The Bengals got a huge red-zone interception from safety Shawn Williams, courtesy of Dunlap's 57th career pass defensed as Rudolph looked befuddled much of the half. He was just eight of 15 for 85 yards and although he wasn't sacked, he wasn't pressured. On the Steelers' last series of the half, Lawson drew an intentional grounding flag on Rudolph, as the Bengals claimed their third half-time lead of the season.

Kevin Huber stepped on the field for his 169th game, tying Lee Johnson for the most games by a Bengals punter, and he promptly spun one off the goal and bounced it out bounds at the Steelers two for the perfect punt.

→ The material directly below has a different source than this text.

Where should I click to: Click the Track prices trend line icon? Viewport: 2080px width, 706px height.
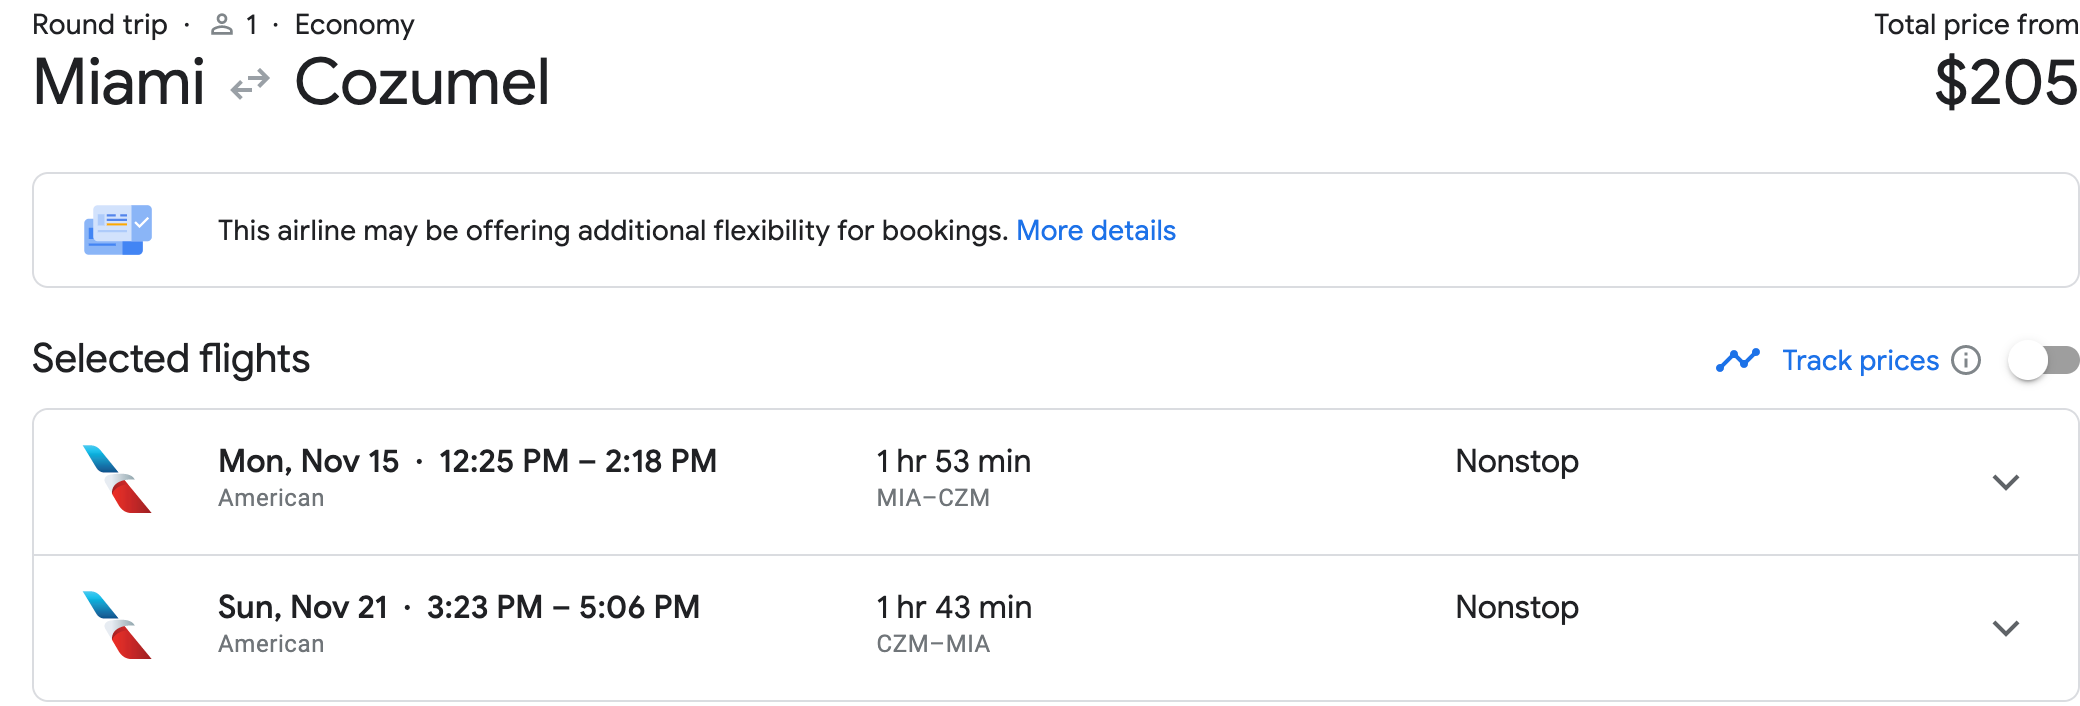click(x=1737, y=360)
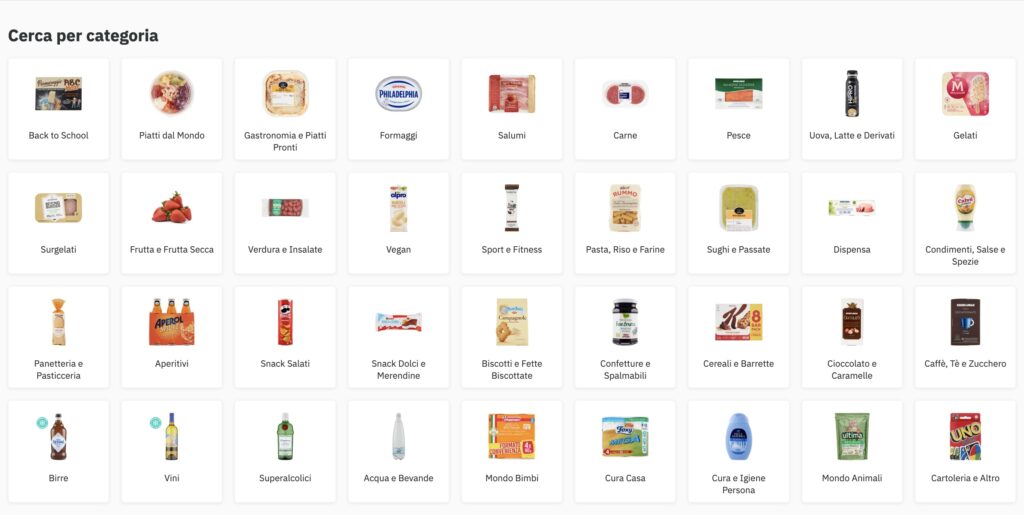1024x515 pixels.
Task: Open the Cartoleria e Altro UNO tile
Action: click(965, 451)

The punt was set up when the Bengals' first drive died when extra offensive lineman Michael Jordan was called for a hold on first down. It wiped away a terrific third-down conversion by the courageous Auden Tate. Tate, the Bengals wide receiver stretchered off the field last week in Oakland with a cervical strain, got the start and on third-and-six he made a leaping, twisting 10-yard catch over Haden and Finley made a great throw with outside linebacker T.J. Watt in his face.

But after the Bengals defense followed up Huber's punt with a three-and-out, Finley couldn't escape Watt on the second series. After Mixon probed the middle for just a couple of yards, Watt blew past right tackle Bobby Hart on second down and blew up Finley so quickly for his 11th sack of the season that he also caused a fumble. Bengals running back Giovani Bernard recovered, but it set up a third-and-18 and that meant a check-down pass to Bernard to set up another Huber punt. A third-and-16 and third-18 on the first two series were bad news for Finley against the NFL's fifth best sackers per pass.

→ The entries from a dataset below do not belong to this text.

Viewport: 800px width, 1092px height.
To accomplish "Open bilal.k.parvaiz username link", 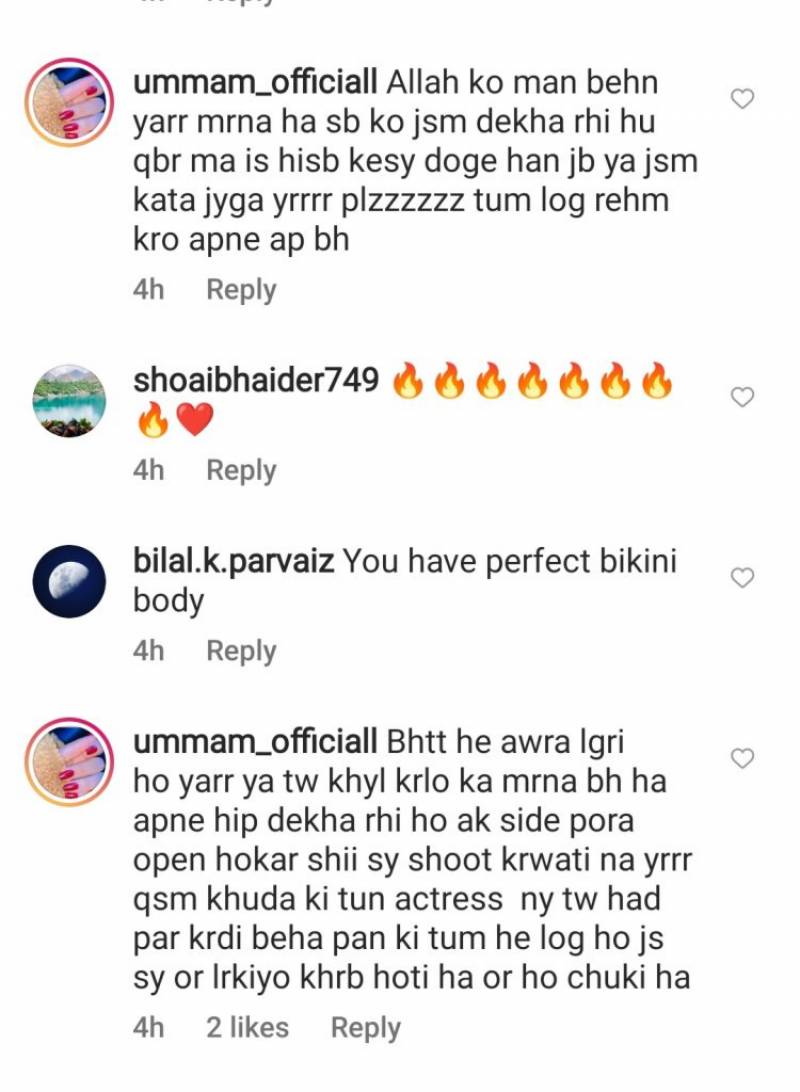I will pos(233,561).
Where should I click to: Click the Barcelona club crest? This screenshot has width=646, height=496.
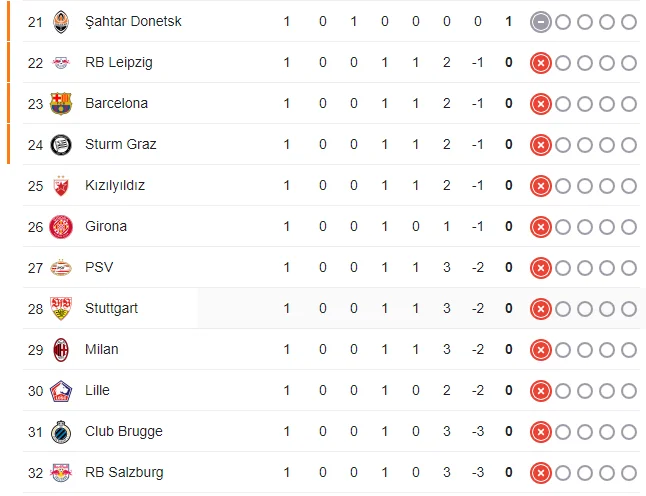click(x=61, y=103)
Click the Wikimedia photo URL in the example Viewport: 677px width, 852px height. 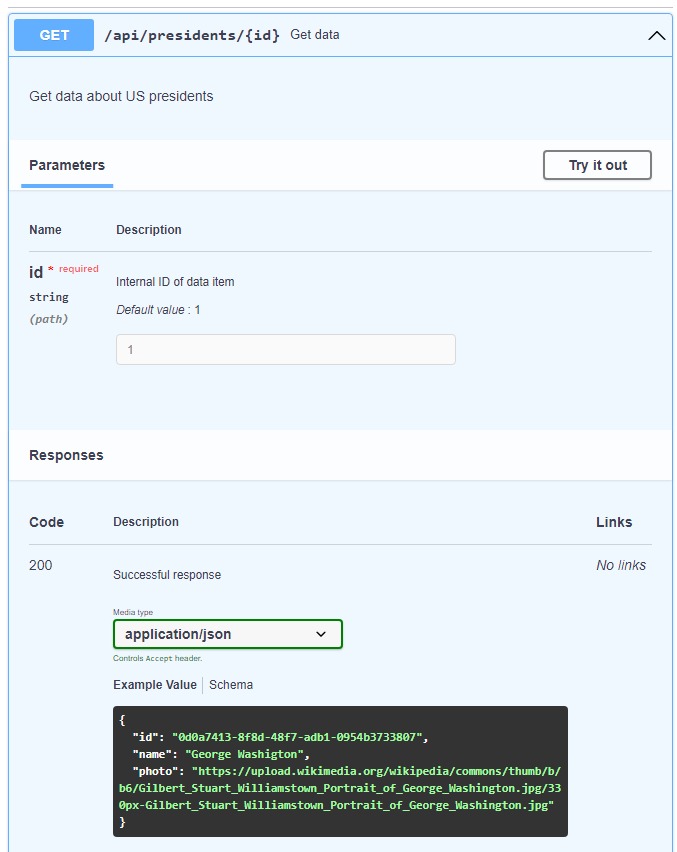[340, 788]
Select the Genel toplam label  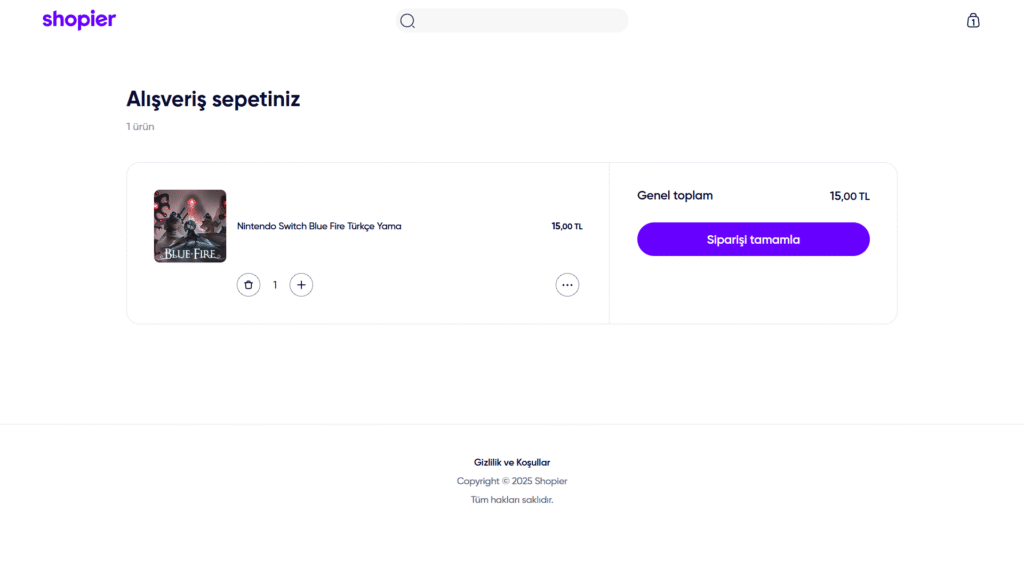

Add another strange chapter in this weird saga of a season for the Bengals offensive line. Alex Redmond, set to start at left guard, injured his elbow in pre-game warmups arms and Billy Price ended up making his sixth straight start there after being limited the first two practices last week with a back issue.

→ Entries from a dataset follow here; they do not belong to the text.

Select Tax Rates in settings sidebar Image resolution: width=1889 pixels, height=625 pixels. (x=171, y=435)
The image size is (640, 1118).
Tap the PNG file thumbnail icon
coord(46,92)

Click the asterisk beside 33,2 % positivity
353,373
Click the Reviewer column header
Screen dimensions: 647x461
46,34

Mixon, who didn't make the start because he appeared to have a problem with his helmet and didn't make it on the field for the first snap, found the going tough in that grimy first half and had just seven yards on his first three carries. Two of his carries got two yards each after Williams' interception to set up a relatively manageable third-and-six. And they got the first down when Steelers cornerback Mike Hilton was called for interfering with Tate.

But Finley fell right back into another third-and-longer-than 10. Defensive tackle Cam Heyward blew up the inside on first down to throw Mixon for a two-yard loss. Watt, who was apparently unblockable, got a hand on a screen pass Finley had to sidearm around him for an incompletion and on third-and-12 Heyward backed up center Trey Hopkins into Finley for the Steelers' second sack of the game.

But the Bengals defense matched it and forced a Steelers punt when slot cornerback Darqueze Dennard blitzed and hit Rudolph as he was throwing and the check-down pass wasn't enough to get the first down.

Yet the Bengals' inability to do anything at all on offense shifted field position. Finley took the first-down shot-gun snap near enough his goal line that he avoided a safety by an eyelash when linebacker Mark Baron blitzed untouched for their third sack. At that point they just had to hand it off.